→ WHAT YOU HAVE TO DO:
When transcribing the entries, keep each one exactly as it is.

→ RECORDS FOR THE TASK:
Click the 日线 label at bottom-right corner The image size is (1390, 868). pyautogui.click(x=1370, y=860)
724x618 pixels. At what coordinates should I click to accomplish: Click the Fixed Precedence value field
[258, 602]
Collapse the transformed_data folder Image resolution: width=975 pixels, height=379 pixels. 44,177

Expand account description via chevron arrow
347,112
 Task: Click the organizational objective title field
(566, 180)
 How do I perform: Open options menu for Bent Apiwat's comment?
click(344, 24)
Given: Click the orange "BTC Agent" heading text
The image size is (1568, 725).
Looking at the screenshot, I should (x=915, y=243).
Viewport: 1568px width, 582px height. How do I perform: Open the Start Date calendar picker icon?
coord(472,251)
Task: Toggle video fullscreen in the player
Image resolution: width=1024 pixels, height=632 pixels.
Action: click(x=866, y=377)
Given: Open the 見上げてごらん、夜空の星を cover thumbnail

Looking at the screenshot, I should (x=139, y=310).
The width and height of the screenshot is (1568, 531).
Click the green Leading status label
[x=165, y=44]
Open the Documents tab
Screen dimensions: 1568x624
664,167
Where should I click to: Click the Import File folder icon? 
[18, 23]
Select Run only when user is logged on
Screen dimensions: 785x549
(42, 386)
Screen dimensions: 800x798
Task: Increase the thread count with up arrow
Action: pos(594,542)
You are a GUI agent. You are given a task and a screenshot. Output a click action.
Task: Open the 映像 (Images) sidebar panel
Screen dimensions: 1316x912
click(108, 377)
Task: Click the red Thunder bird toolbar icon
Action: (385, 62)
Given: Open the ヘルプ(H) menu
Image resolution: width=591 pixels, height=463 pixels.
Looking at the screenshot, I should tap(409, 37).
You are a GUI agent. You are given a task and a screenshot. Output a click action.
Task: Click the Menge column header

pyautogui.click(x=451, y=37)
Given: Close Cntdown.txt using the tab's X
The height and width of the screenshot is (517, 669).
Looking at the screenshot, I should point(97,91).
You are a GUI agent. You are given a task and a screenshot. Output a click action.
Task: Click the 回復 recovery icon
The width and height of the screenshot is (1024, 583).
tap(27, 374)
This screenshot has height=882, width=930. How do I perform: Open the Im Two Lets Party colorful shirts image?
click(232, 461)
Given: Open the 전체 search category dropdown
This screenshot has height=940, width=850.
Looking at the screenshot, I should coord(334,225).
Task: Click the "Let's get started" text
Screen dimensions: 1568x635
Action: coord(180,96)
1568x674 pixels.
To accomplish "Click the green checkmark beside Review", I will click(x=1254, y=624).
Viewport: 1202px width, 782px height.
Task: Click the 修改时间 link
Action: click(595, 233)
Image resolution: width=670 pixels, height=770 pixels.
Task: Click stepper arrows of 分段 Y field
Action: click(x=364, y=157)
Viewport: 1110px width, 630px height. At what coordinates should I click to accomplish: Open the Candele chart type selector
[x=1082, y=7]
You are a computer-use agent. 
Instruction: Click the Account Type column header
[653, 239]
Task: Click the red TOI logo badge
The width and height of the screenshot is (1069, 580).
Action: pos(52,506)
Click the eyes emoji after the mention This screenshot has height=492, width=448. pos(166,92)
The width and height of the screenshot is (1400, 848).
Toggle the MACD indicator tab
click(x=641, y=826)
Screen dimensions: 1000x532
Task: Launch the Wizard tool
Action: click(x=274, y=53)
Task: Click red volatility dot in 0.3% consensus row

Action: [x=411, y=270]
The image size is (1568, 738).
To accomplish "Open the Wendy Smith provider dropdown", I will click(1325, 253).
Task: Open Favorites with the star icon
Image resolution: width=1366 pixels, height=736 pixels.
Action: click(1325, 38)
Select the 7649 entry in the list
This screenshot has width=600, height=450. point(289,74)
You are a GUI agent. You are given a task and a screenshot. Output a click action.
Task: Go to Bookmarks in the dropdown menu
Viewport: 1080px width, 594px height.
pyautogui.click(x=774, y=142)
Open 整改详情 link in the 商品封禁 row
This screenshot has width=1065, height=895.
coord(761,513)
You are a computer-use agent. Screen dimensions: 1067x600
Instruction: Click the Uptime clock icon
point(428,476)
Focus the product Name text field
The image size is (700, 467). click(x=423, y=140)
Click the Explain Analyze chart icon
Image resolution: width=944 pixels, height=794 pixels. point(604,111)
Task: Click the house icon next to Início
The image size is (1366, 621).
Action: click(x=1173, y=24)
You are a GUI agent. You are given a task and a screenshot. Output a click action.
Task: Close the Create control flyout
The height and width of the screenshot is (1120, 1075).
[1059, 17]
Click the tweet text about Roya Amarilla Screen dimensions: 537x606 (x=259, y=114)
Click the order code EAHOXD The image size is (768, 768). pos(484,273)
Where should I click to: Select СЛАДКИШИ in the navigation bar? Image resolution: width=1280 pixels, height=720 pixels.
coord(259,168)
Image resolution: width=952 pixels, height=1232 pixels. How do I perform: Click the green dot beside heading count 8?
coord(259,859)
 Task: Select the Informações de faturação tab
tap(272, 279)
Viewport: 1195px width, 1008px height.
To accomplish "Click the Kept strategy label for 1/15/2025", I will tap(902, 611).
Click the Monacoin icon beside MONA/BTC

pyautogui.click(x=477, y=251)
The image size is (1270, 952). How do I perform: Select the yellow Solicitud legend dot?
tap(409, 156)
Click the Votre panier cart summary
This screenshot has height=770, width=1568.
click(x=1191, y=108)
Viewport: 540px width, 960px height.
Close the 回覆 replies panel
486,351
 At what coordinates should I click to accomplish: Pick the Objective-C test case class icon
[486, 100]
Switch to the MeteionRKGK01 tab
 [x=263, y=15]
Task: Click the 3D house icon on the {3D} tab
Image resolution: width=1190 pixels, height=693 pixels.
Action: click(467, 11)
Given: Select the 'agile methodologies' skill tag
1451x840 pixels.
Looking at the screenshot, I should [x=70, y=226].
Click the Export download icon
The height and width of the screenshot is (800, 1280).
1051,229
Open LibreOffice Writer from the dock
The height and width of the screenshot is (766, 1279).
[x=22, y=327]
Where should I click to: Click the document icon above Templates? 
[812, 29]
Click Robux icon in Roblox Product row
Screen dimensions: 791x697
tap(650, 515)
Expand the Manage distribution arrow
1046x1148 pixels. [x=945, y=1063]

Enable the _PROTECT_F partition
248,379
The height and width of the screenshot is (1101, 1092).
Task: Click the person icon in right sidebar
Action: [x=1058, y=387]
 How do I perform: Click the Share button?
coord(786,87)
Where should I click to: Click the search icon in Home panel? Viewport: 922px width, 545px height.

→ SOLUTION:
Click the 日线 label at bottom-right corner The image size is (1390, 868). pyautogui.click(x=1370, y=860)
724x618 pixels. At what coordinates should I click to accomplish: Click the Fixed Precedence value field
[258, 602]
Collapse the transformed_data folder Image resolution: width=975 pixels, height=379 pixels. 44,177

Expand account description via chevron arrow
347,112
 Task: Click the organizational objective title field
(566, 180)
 How do I perform: Open options menu for Bent Apiwat's comment?
click(344, 24)
Given: Click the orange "BTC Agent" heading text
The image size is (1568, 725).
Looking at the screenshot, I should (x=915, y=243).
Viewport: 1568px width, 582px height. How do I perform: Open the Start Date calendar picker icon?
coord(472,251)
Task: Toggle video fullscreen in the player
Image resolution: width=1024 pixels, height=632 pixels.
Action: click(x=866, y=377)
Given: Open the 見上げてごらん、夜空の星を cover thumbnail

Looking at the screenshot, I should (x=139, y=310).
The width and height of the screenshot is (1568, 531).
Click the green Leading status label
[x=165, y=44]
Open the Documents tab
Screen dimensions: 1568x624
664,167
Where should I click to: Click the Import File folder icon? 
[18, 23]
Select Run only when user is logged on
Screen dimensions: 785x549
(42, 386)
Screen dimensions: 800x798
Task: Increase the thread count with up arrow
Action: pos(594,542)
You are a GUI agent. You are given a task and a screenshot. Output a click action.
Task: Open the 映像 (Images) sidebar panel
Screen dimensions: 1316x912
click(108, 377)
Task: Click the red Thunder bird toolbar icon
Action: (385, 62)
Given: Open the ヘルプ(H) menu
Image resolution: width=591 pixels, height=463 pixels.
Looking at the screenshot, I should tap(409, 37).
You are a GUI agent. You are given a task and a screenshot. Output a click action.
Task: Click the Menge column header

pyautogui.click(x=451, y=37)
Given: Close Cntdown.txt using the tab's X
The height and width of the screenshot is (517, 669).
Looking at the screenshot, I should point(97,91).
You are a GUI agent. You are given a task and a screenshot. Output a click action.
Task: Click the 回復 recovery icon
The width and height of the screenshot is (1024, 583).
tap(27, 374)
This screenshot has height=882, width=930. How do I perform: Open the Im Two Lets Party colorful shirts image?
click(232, 461)
Given: Open the 전체 search category dropdown
This screenshot has height=940, width=850.
Looking at the screenshot, I should coord(334,225).
Task: Click the "Let's get started" text
Screen dimensions: 1568x635
Action: coord(180,96)
1568x674 pixels.
To accomplish "Click the green checkmark beside Review", I will click(x=1254, y=624).
Viewport: 1202px width, 782px height.
Task: Click the 修改时间 link
Action: click(595, 233)
Image resolution: width=670 pixels, height=770 pixels.
Task: Click stepper arrows of 分段 Y field
Action: click(x=364, y=157)
Viewport: 1110px width, 630px height. At what coordinates should I click to accomplish: Open the Candele chart type selector
[x=1082, y=7]
You are a computer-use agent. 
Instruction: Click the Account Type column header
[653, 239]
Task: Click the red TOI logo badge
The width and height of the screenshot is (1069, 580).
Action: pos(52,506)
Click the eyes emoji after the mention This screenshot has height=492, width=448. pos(166,92)
The width and height of the screenshot is (1400, 848).
Toggle the MACD indicator tab
click(x=641, y=826)
Screen dimensions: 1000x532
Task: Launch the Wizard tool
Action: click(x=274, y=53)
Task: Click red volatility dot in 0.3% consensus row

Action: [x=411, y=270]
The image size is (1568, 738).
To accomplish "Open the Wendy Smith provider dropdown", I will click(1325, 253).
Task: Open Favorites with the star icon
Image resolution: width=1366 pixels, height=736 pixels.
Action: click(1325, 38)
Select the 7649 entry in the list
This screenshot has width=600, height=450. point(289,74)
You are a GUI agent. You are given a task and a screenshot. Output a click action.
Task: Go to Bookmarks in the dropdown menu
Viewport: 1080px width, 594px height.
pyautogui.click(x=774, y=142)
Open 整改详情 link in the 商品封禁 row
This screenshot has width=1065, height=895.
coord(761,513)
You are a computer-use agent. Screen dimensions: 1067x600
Instruction: Click the Uptime clock icon
point(428,476)
Focus the product Name text field
The image size is (700, 467). click(x=423, y=140)
Click the Explain Analyze chart icon
Image resolution: width=944 pixels, height=794 pixels. point(604,111)
Task: Click the house icon next to Início
The image size is (1366, 621).
Action: click(x=1173, y=24)
You are a GUI agent. You are given a task and a screenshot. Output a click action.
Task: Close the Create control flyout
The height and width of the screenshot is (1120, 1075).
[1059, 17]
Click the tweet text about Roya Amarilla Screen dimensions: 537x606 (x=259, y=114)
Click the order code EAHOXD The image size is (768, 768). pos(484,273)
Where should I click to: Select СЛАДКИШИ in the navigation bar? Image resolution: width=1280 pixels, height=720 pixels.
coord(259,168)
Image resolution: width=952 pixels, height=1232 pixels. How do I perform: Click the green dot beside heading count 8?
coord(259,859)
 Task: Select the Informações de faturação tab
tap(272, 279)
Viewport: 1195px width, 1008px height.
To accomplish "Click the Kept strategy label for 1/15/2025", I will tap(902, 611).
Click the Monacoin icon beside MONA/BTC

pyautogui.click(x=477, y=251)
The image size is (1270, 952). How do I perform: Select the yellow Solicitud legend dot?
tap(409, 156)
Click the Votre panier cart summary
This screenshot has height=770, width=1568.
click(x=1191, y=108)
Viewport: 540px width, 960px height.
Close the 回覆 replies panel
486,351
 At what coordinates should I click to accomplish: Pick the Objective-C test case class icon
[486, 100]
Switch to the MeteionRKGK01 tab
 [x=263, y=15]
Task: Click the 3D house icon on the {3D} tab
Image resolution: width=1190 pixels, height=693 pixels.
Action: click(467, 11)
Given: Select the 'agile methodologies' skill tag
1451x840 pixels.
Looking at the screenshot, I should [x=70, y=226].
Click the Export download icon
The height and width of the screenshot is (800, 1280).
1051,229
Open LibreOffice Writer from the dock
The height and width of the screenshot is (766, 1279).
[x=22, y=327]
Where should I click to: Click the document icon above Templates? 
[812, 29]
Click Robux icon in Roblox Product row
Screen dimensions: 791x697
tap(650, 515)
Expand the Manage distribution arrow
1046x1148 pixels. [x=945, y=1063]

Enable the _PROTECT_F partition
248,379
The height and width of the screenshot is (1101, 1092).
Task: Click the person icon in right sidebar
Action: [x=1058, y=387]
 How do I perform: Click the Share button?
coord(786,87)
Where should I click to: Click the search icon in Home panel? Viewport: 922px width, 545px height.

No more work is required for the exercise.